- [PASSAGE TO READ]
--------

You are viewing a plain text version of this content. The canonical link for it is here.
Posted to common-user@hadoop.apache.org by Thomas Koch <th...@koch.ro> on 2010/02/19 09:41:01 UTC

why not zookeeper for the namenode

Hi,

yesterday I read the documentation of zookeeper and the zk contrib bookkeeper. 
From what I read, I thought, that bookkeeper would be the ideal enhancement 
for the namenode, to make it distributed and therefor finaly highly available.
Now I searched, if work in that direction has already started and found out, 
that apparently a totaly different approach has been choosen:
http://issues.apache.org/jira/browse/HADOOP-4539

Since I'm new to hadoop, I do trust in your decision. However I'd be glad, if 
somebody could satisfy my curiosity:

- Why hasn't zookeeper(-bookkeeper) not been choosen? Especially since it  
  seems to do a similiar job already in hbase.

- Isn't it, that with HADOOP-4539 client's can only connect to one namenode at 
  a time, leaving the burden of all reads and writes on the one's shoulder?

- Isn't it, that zookeeper would be more network efficient. It requires only a
  majority of nodes to receive a change, while HADOOP-4539 seems to require
  all backup nodes to receive a change before its persisted.

Thanks for any explanation,

Thomas Koch, http://www.koch.ro

Re: why not zookeeper for the namenode

Posted by Todd Lipcon <to...@cloudera.com>.
On Fri, Feb 19, 2010 at 12:41 AM, Thomas Koch <th...@koch.ro> wrote:
> Hi,
>
> yesterday I read the documentation of zookeeper and the zk contrib bookkeeper.
> From what I read, I thought, that bookkeeper would be the ideal enhancement
> for the namenode, to make it distributed and therefor finaly highly available.
> Now I searched, if work in that direction has already started and found out,
> that apparently a totaly different approach has been choosen:
> http://issues.apache.org/jira/browse/HADOOP-4539
>
> Since I'm new to hadoop, I do trust in your decision. However I'd be glad, if
> somebody could satisfy my curiosity:
>

I didn't work on that particular design, but I'll do my best to answer
your questions below:

> - Why hasn't zookeeper(-bookkeeper) not been choosen? Especially since it
>  seems to do a similiar job already in hbase.

--------

- [SOURCE DATA]
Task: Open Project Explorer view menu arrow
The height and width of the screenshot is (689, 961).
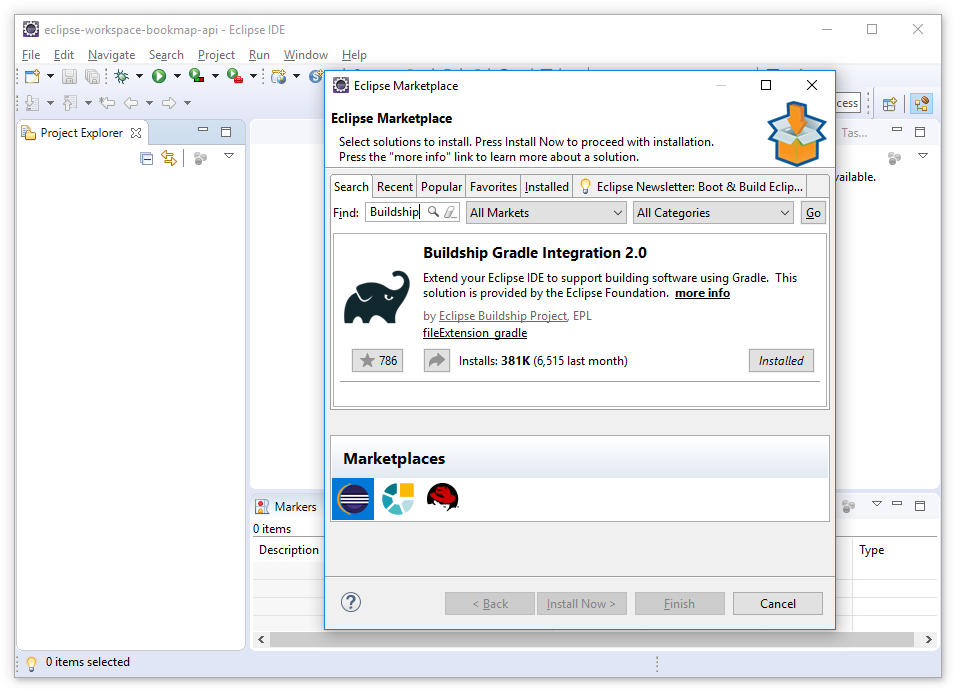Action: pos(229,157)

--------

- [OBJECTIVE] Retype everything in the ZooKeeper namenode thread from "- Isn't it, that with" down to "Todd Lipcon <to...@cloudera.com>.".

- [EXERCISE SOLUTION]
- Isn't it, that with HADOOP-4539 client's can only connect to one namenode at 
  a time, leaving the burden of all reads and writes on the one's shoulder?

- Isn't it, that zookeeper would be more network efficient. It requires only a
  majority of nodes to receive a change, while HADOOP-4539 seems to require
  all backup nodes to receive a change before its persisted.

Thanks for any explanation,

Thomas Koch, http://www.koch.ro

Re: why not zookeeper for the namenode

Posted by Todd Lipcon <to...@cloudera.com>.